--- Task item ---
Give back each entry verbatim.

─── Material shown

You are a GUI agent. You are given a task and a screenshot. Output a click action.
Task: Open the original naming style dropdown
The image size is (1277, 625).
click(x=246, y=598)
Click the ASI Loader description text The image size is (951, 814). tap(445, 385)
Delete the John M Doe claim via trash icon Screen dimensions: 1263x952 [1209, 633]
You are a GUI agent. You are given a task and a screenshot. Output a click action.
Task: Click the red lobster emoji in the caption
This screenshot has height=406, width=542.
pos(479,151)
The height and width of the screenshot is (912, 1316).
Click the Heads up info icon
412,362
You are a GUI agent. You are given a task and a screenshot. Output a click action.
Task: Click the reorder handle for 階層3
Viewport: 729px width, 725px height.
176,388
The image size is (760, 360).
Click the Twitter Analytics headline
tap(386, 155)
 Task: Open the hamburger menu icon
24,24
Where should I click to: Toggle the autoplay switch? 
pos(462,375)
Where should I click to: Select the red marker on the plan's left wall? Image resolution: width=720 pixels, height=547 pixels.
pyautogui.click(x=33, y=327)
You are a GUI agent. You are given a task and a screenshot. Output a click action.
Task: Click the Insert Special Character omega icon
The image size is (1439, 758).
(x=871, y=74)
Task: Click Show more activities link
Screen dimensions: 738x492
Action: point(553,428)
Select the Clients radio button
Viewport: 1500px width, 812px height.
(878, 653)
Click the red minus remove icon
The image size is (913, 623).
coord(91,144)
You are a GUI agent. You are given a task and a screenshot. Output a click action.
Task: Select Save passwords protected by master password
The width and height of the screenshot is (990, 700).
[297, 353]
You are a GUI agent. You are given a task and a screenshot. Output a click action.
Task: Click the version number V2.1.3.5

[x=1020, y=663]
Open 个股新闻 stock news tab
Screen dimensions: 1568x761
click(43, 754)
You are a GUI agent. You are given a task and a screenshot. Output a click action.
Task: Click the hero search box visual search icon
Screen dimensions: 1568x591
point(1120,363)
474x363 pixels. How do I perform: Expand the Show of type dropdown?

──────

--- Your response ---
You are a GUI agent. You are given a task and a screenshot. Output a click action.
Task: Open the original naming style dropdown
The image size is (1277, 625).
click(x=246, y=598)
Click the ASI Loader description text The image size is (951, 814). tap(445, 385)
Delete the John M Doe claim via trash icon Screen dimensions: 1263x952 [1209, 633]
You are a GUI agent. You are given a task and a screenshot. Output a click action.
Task: Click the red lobster emoji in the caption
This screenshot has height=406, width=542.
pos(479,151)
The height and width of the screenshot is (912, 1316).
Click the Heads up info icon
412,362
You are a GUI agent. You are given a task and a screenshot. Output a click action.
Task: Click the reorder handle for 階層3
Viewport: 729px width, 725px height.
176,388
The image size is (760, 360).
Click the Twitter Analytics headline
tap(386, 155)
 Task: Open the hamburger menu icon
24,24
Where should I click to: Toggle the autoplay switch? 
pos(462,375)
Where should I click to: Select the red marker on the plan's left wall? Image resolution: width=720 pixels, height=547 pixels.
pyautogui.click(x=33, y=327)
You are a GUI agent. You are given a task and a screenshot. Output a click action.
Task: Click the Insert Special Character omega icon
The image size is (1439, 758).
(x=871, y=74)
Task: Click Show more activities link
Screen dimensions: 738x492
Action: point(553,428)
Select the Clients radio button
Viewport: 1500px width, 812px height.
(878, 653)
Click the red minus remove icon
The image size is (913, 623).
coord(91,144)
You are a GUI agent. You are given a task and a screenshot. Output a click action.
Task: Select Save passwords protected by master password
The width and height of the screenshot is (990, 700).
[297, 353]
You are a GUI agent. You are given a task and a screenshot. Output a click action.
Task: Click the version number V2.1.3.5

[x=1020, y=663]
Open 个股新闻 stock news tab
Screen dimensions: 1568x761
click(43, 754)
You are a GUI agent. You are given a task and a screenshot. Output a click action.
Task: Click the hero search box visual search icon
Screen dimensions: 1568x591
point(1120,363)
474x363 pixels. How do I perform: Expand the Show of type dropdown?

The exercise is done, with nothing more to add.